Convert the lines starting at the one containing "Image resolution: width=591" and ending at the one containing "Previous [button] is" into a JSON list of strings, one string per line, leaving out blank lines.
##### ITEMS
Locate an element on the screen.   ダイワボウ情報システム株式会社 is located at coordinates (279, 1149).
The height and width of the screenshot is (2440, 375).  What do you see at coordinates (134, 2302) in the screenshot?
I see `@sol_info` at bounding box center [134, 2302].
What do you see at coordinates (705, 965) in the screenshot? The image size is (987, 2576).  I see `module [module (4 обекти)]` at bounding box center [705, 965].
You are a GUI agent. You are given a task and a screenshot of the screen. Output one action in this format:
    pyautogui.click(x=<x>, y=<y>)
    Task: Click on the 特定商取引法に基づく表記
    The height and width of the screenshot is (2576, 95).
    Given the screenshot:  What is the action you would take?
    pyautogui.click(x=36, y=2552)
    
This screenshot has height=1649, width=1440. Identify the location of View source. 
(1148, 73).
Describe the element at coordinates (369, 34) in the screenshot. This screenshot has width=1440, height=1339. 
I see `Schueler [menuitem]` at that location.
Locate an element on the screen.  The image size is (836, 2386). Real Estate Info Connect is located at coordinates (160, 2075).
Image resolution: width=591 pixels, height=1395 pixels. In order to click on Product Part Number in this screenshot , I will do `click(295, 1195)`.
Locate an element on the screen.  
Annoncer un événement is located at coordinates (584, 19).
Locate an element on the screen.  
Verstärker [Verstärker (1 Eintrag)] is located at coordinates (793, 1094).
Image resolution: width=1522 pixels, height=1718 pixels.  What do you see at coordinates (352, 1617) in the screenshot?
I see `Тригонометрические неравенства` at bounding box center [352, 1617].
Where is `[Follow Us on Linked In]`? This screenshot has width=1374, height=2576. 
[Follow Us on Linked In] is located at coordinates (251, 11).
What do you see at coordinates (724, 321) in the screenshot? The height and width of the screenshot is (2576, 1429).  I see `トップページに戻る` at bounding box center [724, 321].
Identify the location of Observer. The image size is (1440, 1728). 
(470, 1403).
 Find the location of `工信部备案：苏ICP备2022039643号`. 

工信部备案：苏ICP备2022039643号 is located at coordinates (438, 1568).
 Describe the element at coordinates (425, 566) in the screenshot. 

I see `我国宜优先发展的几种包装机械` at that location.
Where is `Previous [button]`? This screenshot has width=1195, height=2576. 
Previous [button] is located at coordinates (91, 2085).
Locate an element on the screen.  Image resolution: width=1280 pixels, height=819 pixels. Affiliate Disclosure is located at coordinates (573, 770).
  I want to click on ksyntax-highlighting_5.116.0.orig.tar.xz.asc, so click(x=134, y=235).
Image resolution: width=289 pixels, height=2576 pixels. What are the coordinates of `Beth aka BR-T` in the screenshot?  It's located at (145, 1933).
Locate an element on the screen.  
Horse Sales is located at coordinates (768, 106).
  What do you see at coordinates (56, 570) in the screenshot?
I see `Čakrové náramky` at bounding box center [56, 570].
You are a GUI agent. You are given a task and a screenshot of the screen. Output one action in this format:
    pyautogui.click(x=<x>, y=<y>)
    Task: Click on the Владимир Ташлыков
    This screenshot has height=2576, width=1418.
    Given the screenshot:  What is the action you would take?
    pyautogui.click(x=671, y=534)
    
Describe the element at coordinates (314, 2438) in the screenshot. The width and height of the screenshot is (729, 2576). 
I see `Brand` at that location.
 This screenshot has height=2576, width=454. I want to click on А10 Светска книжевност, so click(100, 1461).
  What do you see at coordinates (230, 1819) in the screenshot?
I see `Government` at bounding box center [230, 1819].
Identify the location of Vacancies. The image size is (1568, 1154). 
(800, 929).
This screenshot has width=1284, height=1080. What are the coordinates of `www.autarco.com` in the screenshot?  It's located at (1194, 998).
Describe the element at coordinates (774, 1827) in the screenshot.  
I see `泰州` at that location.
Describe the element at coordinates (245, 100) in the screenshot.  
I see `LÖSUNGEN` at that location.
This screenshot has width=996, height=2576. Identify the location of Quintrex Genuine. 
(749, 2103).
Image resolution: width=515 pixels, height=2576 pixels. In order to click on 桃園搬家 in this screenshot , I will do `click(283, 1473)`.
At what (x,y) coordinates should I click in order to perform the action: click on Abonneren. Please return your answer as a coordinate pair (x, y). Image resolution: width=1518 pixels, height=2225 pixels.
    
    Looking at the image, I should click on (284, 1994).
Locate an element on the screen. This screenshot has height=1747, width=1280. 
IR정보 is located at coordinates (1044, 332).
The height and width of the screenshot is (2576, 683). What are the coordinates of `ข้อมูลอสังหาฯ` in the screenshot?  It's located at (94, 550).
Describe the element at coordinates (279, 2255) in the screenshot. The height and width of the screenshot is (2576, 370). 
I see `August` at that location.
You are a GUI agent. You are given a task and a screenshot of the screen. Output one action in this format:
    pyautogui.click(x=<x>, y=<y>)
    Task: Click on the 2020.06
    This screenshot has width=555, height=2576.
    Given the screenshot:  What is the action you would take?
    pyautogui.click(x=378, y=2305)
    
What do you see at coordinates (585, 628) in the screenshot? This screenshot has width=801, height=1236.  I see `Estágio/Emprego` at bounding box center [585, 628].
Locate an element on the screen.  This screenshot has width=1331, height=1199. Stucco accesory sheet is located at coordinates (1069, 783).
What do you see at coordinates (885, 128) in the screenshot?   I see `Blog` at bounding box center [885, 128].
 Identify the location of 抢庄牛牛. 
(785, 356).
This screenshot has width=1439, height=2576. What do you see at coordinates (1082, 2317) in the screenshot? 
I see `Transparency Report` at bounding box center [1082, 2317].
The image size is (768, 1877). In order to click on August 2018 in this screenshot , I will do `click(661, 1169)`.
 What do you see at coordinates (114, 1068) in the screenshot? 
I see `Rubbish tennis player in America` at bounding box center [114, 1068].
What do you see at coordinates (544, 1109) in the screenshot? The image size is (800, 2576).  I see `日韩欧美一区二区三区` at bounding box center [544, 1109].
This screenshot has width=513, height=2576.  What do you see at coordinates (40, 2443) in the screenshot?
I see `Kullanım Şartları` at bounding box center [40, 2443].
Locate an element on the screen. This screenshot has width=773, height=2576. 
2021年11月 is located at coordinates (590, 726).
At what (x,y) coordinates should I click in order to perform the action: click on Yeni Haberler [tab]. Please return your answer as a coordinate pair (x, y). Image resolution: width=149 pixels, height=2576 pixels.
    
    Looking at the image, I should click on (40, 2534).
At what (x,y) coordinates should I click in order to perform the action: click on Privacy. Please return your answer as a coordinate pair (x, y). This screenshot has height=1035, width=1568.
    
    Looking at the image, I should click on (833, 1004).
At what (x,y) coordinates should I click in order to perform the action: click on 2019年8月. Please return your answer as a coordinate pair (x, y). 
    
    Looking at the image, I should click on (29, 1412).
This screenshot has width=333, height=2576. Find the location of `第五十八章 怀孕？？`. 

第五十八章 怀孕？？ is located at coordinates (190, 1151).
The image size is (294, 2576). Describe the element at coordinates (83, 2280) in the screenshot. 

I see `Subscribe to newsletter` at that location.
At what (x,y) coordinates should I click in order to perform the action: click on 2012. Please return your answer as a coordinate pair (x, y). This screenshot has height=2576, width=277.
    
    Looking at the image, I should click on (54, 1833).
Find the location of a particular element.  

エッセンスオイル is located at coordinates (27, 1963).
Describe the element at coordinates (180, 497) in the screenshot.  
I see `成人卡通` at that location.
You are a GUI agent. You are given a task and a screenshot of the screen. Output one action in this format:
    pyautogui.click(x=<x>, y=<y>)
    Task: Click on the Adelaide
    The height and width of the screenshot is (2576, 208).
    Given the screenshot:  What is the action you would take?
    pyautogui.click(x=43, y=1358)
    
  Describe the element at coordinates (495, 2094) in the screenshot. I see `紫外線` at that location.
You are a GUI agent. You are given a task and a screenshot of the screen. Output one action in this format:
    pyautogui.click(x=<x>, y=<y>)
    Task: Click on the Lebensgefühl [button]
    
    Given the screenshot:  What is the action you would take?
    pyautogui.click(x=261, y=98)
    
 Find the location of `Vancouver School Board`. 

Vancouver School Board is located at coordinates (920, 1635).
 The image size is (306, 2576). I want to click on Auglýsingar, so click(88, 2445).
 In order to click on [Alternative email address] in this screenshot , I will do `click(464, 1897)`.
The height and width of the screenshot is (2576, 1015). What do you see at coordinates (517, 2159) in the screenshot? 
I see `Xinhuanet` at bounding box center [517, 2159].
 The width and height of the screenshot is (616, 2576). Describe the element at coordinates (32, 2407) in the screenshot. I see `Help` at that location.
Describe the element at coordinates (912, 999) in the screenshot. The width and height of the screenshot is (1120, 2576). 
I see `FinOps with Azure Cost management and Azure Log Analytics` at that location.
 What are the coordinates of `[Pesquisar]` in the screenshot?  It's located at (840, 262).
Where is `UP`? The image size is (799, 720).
##########
EXERCISE RESULT:
[
  "Image resolution: width=591 pixels, height=1395 pixels. In order to click on Product Part Number in this screenshot , I will do `click(295, 1195)`.",
  "Locate an element on the screen.  ",
  "Annoncer un événement is located at coordinates (584, 19).",
  "Locate an element on the screen.  ",
  "Verstärker [Verstärker (1 Eintrag)] is located at coordinates (793, 1094).",
  "Image resolution: width=1522 pixels, height=1718 pixels.  What do you see at coordinates (352, 1617) in the screenshot?",
  "I see `Тригонометрические неравенства` at bounding box center [352, 1617].",
  "Where is `[Follow Us on Linked In]`? This screenshot has width=1374, height=2576. ",
  "[Follow Us on Linked In] is located at coordinates (251, 11).",
  "What do you see at coordinates (724, 321) in the screenshot? The height and width of the screenshot is (2576, 1429).  I see `トップページに戻る` at bounding box center [724, 321].",
  "Identify the location of Observer. The image size is (1440, 1728). ",
  "(470, 1403).",
  " Find the location of `工信部备案：苏ICP备2022039643号`. ",
  "工信部备案：苏ICP备2022039643号 is located at coordinates (438, 1568).",
  " Describe the element at coordinates (425, 566) in the screenshot. ",
  "I see `我国宜优先发展的几种包装机械` at that location.",
  "Where is `Previous [button]`? This screenshot has width=1195, height=2576. ",
  "Previous [button] is located at coordinates (91, 2085)."
]